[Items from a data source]
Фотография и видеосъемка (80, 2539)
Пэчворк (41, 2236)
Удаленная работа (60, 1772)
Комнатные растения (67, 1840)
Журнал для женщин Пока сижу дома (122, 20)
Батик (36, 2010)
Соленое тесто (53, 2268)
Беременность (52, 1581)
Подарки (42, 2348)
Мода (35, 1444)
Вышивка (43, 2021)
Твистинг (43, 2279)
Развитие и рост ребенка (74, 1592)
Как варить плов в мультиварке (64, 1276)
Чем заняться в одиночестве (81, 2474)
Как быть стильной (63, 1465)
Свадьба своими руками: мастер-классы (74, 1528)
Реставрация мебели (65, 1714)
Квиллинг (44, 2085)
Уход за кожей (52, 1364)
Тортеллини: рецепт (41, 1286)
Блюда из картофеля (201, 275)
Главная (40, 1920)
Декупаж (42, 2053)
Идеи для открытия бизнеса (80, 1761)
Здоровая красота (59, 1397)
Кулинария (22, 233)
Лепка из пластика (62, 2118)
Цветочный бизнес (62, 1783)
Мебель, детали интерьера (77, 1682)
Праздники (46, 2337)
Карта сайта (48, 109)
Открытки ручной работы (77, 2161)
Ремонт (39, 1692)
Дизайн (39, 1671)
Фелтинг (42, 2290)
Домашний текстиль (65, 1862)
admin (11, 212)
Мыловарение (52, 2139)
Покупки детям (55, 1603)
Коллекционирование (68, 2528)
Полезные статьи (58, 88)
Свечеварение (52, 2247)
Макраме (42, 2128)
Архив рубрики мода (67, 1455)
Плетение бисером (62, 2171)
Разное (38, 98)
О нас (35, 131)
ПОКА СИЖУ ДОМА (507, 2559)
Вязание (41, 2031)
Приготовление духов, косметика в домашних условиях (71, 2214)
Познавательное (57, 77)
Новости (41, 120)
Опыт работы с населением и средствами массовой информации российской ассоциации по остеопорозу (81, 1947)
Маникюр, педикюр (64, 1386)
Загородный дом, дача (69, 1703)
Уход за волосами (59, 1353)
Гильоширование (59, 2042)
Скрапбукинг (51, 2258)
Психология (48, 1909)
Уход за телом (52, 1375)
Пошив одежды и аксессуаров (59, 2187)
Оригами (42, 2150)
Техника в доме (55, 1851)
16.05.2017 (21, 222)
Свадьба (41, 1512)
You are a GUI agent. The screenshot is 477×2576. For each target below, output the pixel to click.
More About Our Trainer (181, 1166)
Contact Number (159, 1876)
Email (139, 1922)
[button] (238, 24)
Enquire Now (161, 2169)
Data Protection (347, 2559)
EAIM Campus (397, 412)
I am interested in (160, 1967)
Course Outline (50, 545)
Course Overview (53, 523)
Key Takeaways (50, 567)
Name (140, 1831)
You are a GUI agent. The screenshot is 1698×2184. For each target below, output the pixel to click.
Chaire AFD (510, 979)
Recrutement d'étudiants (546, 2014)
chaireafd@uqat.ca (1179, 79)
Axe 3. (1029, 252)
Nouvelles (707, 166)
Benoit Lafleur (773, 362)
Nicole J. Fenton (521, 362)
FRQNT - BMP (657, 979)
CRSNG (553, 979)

> [PROBLEM STATEMENT]: Print all of the entries exactly as they are written.

> [WRITTEN SOLUTION]:
Фотография и видеосъемка (80, 2539)
Пэчворк (41, 2236)
Удаленная работа (60, 1772)
Комнатные растения (67, 1840)
Журнал для женщин Пока сижу дома (122, 20)
Батик (36, 2010)
Соленое тесто (53, 2268)
Беременность (52, 1581)
Подарки (42, 2348)
Мода (35, 1444)
Вышивка (43, 2021)
Твистинг (43, 2279)
Развитие и рост ребенка (74, 1592)
Как варить плов в мультиварке (64, 1276)
Чем заняться в одиночестве (81, 2474)
Как быть стильной (63, 1465)
Свадьба своими руками: мастер-классы (74, 1528)
Реставрация мебели (65, 1714)
Квиллинг (44, 2085)
Уход за кожей (52, 1364)
Тортеллини: рецепт (41, 1286)
Блюда из картофеля (201, 275)
Главная (40, 1920)
Декупаж (42, 2053)
Идеи для открытия бизнеса (80, 1761)
Здоровая красота (59, 1397)
Кулинария (22, 233)
Лепка из пластика (62, 2118)
Цветочный бизнес (62, 1783)
Мебель, детали интерьера (77, 1682)
Праздники (46, 2337)
Карта сайта (48, 109)
Открытки ручной работы (77, 2161)
Ремонт (39, 1692)
Дизайн (39, 1671)
Фелтинг (42, 2290)
Домашний текстиль (65, 1862)
admin (11, 212)
Мыловарение (52, 2139)
Покупки детям (55, 1603)
Коллекционирование (68, 2528)
Полезные статьи (58, 88)
Свечеварение (52, 2247)
Макраме (42, 2128)
Архив рубрики мода (67, 1455)
Плетение бисером (62, 2171)
Разное (38, 98)
О нас (35, 131)
ПОКА СИЖУ ДОМА (507, 2559)
Вязание (41, 2031)
Приготовление духов, косметика в домашних условиях (71, 2214)
Познавательное (57, 77)
Новости (41, 120)
Опыт работы с населением и средствами массовой информации российской ассоциации по остеопорозу (81, 1947)
Маникюр, педикюр (64, 1386)
Загородный дом, дача (69, 1703)
Уход за волосами (59, 1353)
Гильоширование (59, 2042)
Скрапбукинг (51, 2258)
Психология (48, 1909)
Уход за телом (52, 1375)
Пошив одежды и аксессуаров (59, 2187)
Оригами (42, 2150)
Техника в доме (55, 1851)
16.05.2017 (21, 222)
Свадьба (41, 1512)
You are a GUI agent. The screenshot is 477×2576. For each target below, output the pixel to click.
More About Our Trainer (181, 1166)
Contact Number (159, 1876)
Email (139, 1922)
[button] (238, 24)
Enquire Now (161, 2169)
Data Protection (347, 2559)
EAIM Campus (397, 412)
I am interested in (160, 1967)
Course Outline (50, 545)
Course Overview (53, 523)
Key Takeaways (50, 567)
Name (140, 1831)
You are a GUI agent. The screenshot is 1698×2184. For each target below, output the pixel to click.
Chaire AFD (510, 979)
Recrutement d'étudiants (546, 2014)
chaireafd@uqat.ca (1179, 79)
Axe 3. (1029, 252)
Nouvelles (707, 166)
Benoit Lafleur (773, 362)
Nicole J. Fenton (521, 362)
FRQNT - BMP (657, 979)
CRSNG (553, 979)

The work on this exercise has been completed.